When the customer is prepared to make a purchase, he or she is at the decision stage of the funnel. The person may be considering a few options, hopefully, one of which is you.
Your best offer should be presented at this time. It might be free shipping when the majority of your competitors charge for it, a coupon code, or a complimentary item. In any case, make it so enticing that your lead can’t wait to get a hold of it.
The customer takes action at the end of the sales funnel. He or she makes a purchase from you and is now part of the company’s ecosystem.
But just because a customer completes the funnel doesn’t mean your job is finished. The customer and the marketer should take action. You want to put in every effort to get repeat purchases.
Simply put, customer retention is your main priority. Thank your consumer for their purchase, urge them to provide you with feedback, and, if necessary, offer tech support.
Sales Funnel: Website Example
Imagine that you run an online store where you sell antique items. You are aware that both men and women between the ages of 30 and 65 make up your target market and that they frequently use Facebook.
You manage a Facebook advertisement that sends people to a landing page. On that page, you provide a lead magnet in exchange for a prospect’s email address. Pretty basic, yes?
Instead of prospects, right now you have leads. The funnel is being traversed by them.
You send out content over the coming weeks to inform your subscribers about antique items, give decoration ideas, and help customers in determining how to use these items.
You give each consumer a 5 percent discount on their entire first order at the end of your email blitz. Bang! You’re making a fortune off antique items. Whatever you’re selling is in high demand.

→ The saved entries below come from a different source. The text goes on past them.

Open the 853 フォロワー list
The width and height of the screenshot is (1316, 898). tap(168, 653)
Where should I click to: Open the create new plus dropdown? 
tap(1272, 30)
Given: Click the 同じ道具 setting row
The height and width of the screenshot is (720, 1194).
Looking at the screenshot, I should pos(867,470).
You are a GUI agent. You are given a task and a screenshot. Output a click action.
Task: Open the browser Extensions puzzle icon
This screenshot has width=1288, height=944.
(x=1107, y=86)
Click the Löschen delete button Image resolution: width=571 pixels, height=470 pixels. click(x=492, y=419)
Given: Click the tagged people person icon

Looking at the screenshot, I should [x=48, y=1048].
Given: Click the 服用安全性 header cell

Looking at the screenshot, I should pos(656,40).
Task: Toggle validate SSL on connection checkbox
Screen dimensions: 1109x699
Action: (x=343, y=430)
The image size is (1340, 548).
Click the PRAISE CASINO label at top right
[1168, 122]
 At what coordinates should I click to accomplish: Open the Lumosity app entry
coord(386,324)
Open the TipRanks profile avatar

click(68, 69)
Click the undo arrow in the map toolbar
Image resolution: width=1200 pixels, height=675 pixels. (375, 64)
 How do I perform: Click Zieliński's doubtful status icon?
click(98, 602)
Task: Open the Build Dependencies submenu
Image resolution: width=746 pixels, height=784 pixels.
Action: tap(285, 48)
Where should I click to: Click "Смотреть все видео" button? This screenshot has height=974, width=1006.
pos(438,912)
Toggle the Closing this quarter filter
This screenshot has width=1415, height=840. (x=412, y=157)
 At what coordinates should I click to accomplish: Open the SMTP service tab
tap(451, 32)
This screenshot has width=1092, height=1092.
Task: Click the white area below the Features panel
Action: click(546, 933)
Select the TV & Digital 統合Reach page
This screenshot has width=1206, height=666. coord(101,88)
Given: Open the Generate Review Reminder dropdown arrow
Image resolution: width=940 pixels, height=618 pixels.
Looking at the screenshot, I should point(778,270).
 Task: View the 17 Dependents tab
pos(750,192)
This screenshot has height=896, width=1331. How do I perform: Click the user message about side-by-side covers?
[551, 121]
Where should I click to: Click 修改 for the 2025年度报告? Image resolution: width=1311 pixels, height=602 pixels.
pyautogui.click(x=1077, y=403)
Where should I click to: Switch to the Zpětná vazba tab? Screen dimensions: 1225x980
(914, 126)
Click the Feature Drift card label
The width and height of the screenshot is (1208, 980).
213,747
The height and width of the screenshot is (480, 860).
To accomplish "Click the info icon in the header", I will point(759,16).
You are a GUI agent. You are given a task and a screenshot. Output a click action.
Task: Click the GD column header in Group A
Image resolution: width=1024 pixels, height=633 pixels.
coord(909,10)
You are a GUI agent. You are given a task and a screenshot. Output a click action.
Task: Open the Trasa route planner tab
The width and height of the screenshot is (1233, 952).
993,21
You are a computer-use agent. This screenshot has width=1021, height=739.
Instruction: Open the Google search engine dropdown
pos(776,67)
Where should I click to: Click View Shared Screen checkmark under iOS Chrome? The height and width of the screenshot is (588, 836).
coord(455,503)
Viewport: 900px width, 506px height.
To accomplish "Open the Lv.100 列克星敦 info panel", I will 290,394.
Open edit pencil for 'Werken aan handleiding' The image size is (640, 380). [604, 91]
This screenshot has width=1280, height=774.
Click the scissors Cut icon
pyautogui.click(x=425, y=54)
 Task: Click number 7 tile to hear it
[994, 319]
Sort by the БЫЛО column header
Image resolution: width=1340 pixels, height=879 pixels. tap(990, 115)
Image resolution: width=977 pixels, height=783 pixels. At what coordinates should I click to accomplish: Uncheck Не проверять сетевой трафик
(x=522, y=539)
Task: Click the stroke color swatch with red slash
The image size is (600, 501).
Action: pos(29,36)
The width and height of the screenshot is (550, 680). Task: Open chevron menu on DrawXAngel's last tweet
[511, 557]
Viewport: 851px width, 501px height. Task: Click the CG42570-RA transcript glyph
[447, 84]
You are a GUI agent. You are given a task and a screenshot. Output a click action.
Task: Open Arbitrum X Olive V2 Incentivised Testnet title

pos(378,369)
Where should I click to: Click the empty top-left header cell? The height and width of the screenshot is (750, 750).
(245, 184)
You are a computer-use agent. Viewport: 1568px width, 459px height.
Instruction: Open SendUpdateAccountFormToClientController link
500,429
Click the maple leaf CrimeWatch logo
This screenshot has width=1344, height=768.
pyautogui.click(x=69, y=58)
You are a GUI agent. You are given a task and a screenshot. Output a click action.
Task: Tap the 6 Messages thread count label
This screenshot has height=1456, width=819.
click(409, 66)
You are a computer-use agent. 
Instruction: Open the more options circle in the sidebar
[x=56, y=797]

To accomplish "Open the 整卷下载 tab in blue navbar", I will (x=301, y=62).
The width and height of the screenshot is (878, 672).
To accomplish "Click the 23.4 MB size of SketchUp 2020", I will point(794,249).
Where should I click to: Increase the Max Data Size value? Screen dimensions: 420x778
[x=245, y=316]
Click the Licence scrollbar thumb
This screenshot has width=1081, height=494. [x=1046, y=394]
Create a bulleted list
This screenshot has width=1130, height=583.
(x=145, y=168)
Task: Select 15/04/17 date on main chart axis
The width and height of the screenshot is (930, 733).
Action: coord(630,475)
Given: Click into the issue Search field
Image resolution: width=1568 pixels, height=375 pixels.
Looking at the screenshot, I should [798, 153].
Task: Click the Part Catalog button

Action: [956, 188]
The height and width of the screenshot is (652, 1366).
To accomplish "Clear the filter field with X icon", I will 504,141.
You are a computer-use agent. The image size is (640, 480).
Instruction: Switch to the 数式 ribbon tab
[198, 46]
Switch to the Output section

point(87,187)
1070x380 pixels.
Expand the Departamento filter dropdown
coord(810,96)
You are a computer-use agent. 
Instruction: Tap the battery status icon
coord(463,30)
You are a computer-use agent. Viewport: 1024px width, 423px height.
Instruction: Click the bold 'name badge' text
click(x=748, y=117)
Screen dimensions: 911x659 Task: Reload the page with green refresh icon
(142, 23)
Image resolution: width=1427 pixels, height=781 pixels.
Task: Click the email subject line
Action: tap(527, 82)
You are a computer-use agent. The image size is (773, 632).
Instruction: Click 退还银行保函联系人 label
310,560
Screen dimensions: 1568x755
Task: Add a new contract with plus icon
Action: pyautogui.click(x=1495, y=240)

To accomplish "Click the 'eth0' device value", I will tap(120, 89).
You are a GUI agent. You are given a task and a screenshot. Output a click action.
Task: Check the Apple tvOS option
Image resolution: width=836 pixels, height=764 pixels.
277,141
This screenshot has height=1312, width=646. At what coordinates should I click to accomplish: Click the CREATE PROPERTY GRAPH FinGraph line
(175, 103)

Then you include those subscribers in a newly created email list. You restart the operation, but this time the content is different. Give them examples of collectibles, tips on how to take care of their collections, and suggestions for items to give as gifts. You’re expecting them to return for more.
You now have it:
- Awareness – To direct visitors to your website, you put up a Facebook advertisement.
- Interest – In exchange for lead capture, you provide something of value.
- Decision – Your content educates and sets up your audience to make a purchase.
- Action – To increase retention, create an offer your leads can’t refuse and start marketing to them again.
The Sales Funnel Process
You must be thrilled right now. You would like to quickly develop a sales funnel. Not to worry. It’s not as challenging as you might think.
1. Examine The Behavior Of Your Audience
Your sales funnel in marketing gets more powerful as you understand your audience. You don’t have to market to everyone. You’re targeting customers who will be interested in what you have to offer.
The user behavior reports are useful for tracking website activity and understanding how visitors interact with your website.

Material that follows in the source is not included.